Os apaixonados por samba e novela no início dos anos 90 devem se lembrar de uma das cenas mais marcantes da teledramaturgia brasileira. A novela ‘Felicidade’ (1991), de Manoel Carlos, exibiu a morte da personagem Tuquinha Batista em uma sequência chocante.
Transmitida no horário das seis, a história chocou o país ao retratar com realismo brutal um crime que, lamentavelmente, continua presente no cotidiano brasileiro: o feminicídio.
Tuquinha, interpretada por Maria Ceiça, era uma mulher vibrante, trabalhadora, dedicada à família, que carregava no peito o sonho de ser um grande nome do Carnaval carioca.
Ao longo da trama, a jovem viveu um relacionamento amoroso, mas, ao mesmo tempo, problemático com Tide (Mauricio Gonçalves), que foi se mostrando um homem profundamente ciumento.
Quando percebeu que a relação não tinha futuro, ela decidiu se afastar, mesmo com as diversas insistências do rapaz. Depois, Tuquinha reconstruiria sua vida ao lado de outro homem, que deu um salto de qualidade em sua vida, tanto moral, quanto financeira.
Manoel Carlos deixou implícito que Tide não aceitaria o término da reação, mas, em momento algum, ficou evidente que o desfecho dos personagens seria trágico, estratégia pensada pelo novelista e a Globo para impactar o telespectador.
No grande dia em que Tuquinha se tornaria porta-bandeira da Estácio de Sá, sua escola do coração, Tide aprece de surpresa no meio da festa. A personagem, muito bem defendida por Maria Ceiça, estava radiante, cercada pela família, pelo namorado e por amigos.
Tudo parecia perfeito. O samba contagiava, os tamborins vibravam e a alegria da personagem transbordava da tela, lembrando que a personagem era uma das mais queridas pelo púbico. Até que Tide surge no meio da multidão, sorrindo, fingindo querer apenas uma dança e um gesto de paz.
Ingênua e generosa, Tuquinha acredita na bondade do ex-namorado. Ali, envolvida pela música que tanto amava, Tide a esfaqueia diante de todos. O Carnaval, símbolo de celebração e liberdade, se transforma em palco de horror.

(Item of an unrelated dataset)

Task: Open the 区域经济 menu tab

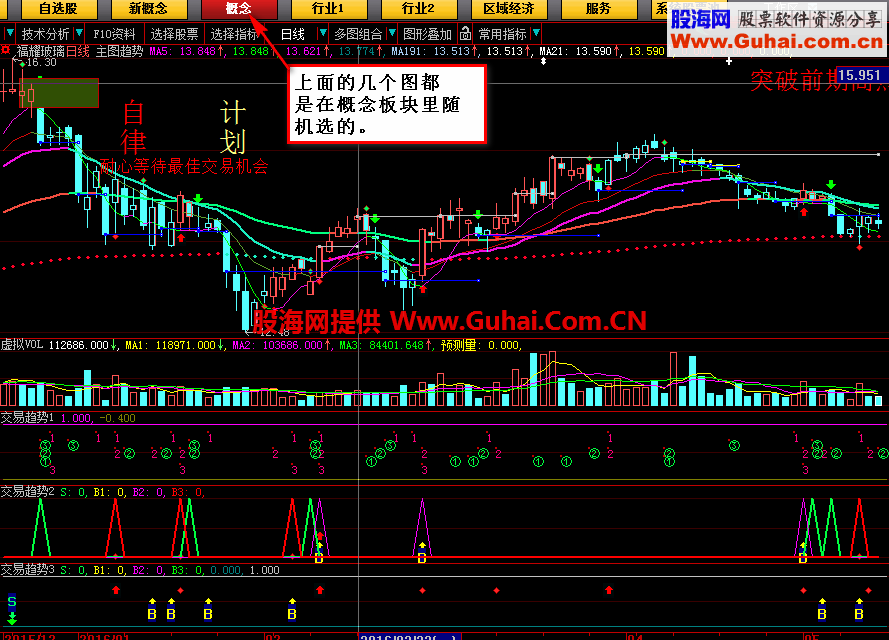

A cena paralisou o público. No início dos anos 90, mostrar um feminicídio às seis da tarde era algo impensável — e exatamente por isso tornou-se tão impactante. Hoje, com maior debate público sobre violência de gênero, a sequência talvez fosse analisada sob outras camadas, mas continua sendo um retrato poderoso de como a misoginia e a posse masculina podem destruir vidas.
Pouca gente sabe que a história de Tuquinha foi inspirada no conto ‘A Morte da Porta-Estandarte’, de Aníbal Machado (1894-1964), obra que também mistura beleza, drama e tragédia com a estética exuberante do carnaval.
Reassistir à cena neste Dia do Samba é lembrar não só de uma personagem querida, mas de todas as mulheres que, como Tuquinha, tiveram seus sonhos interrompidos por homens que confundem amor com domínio.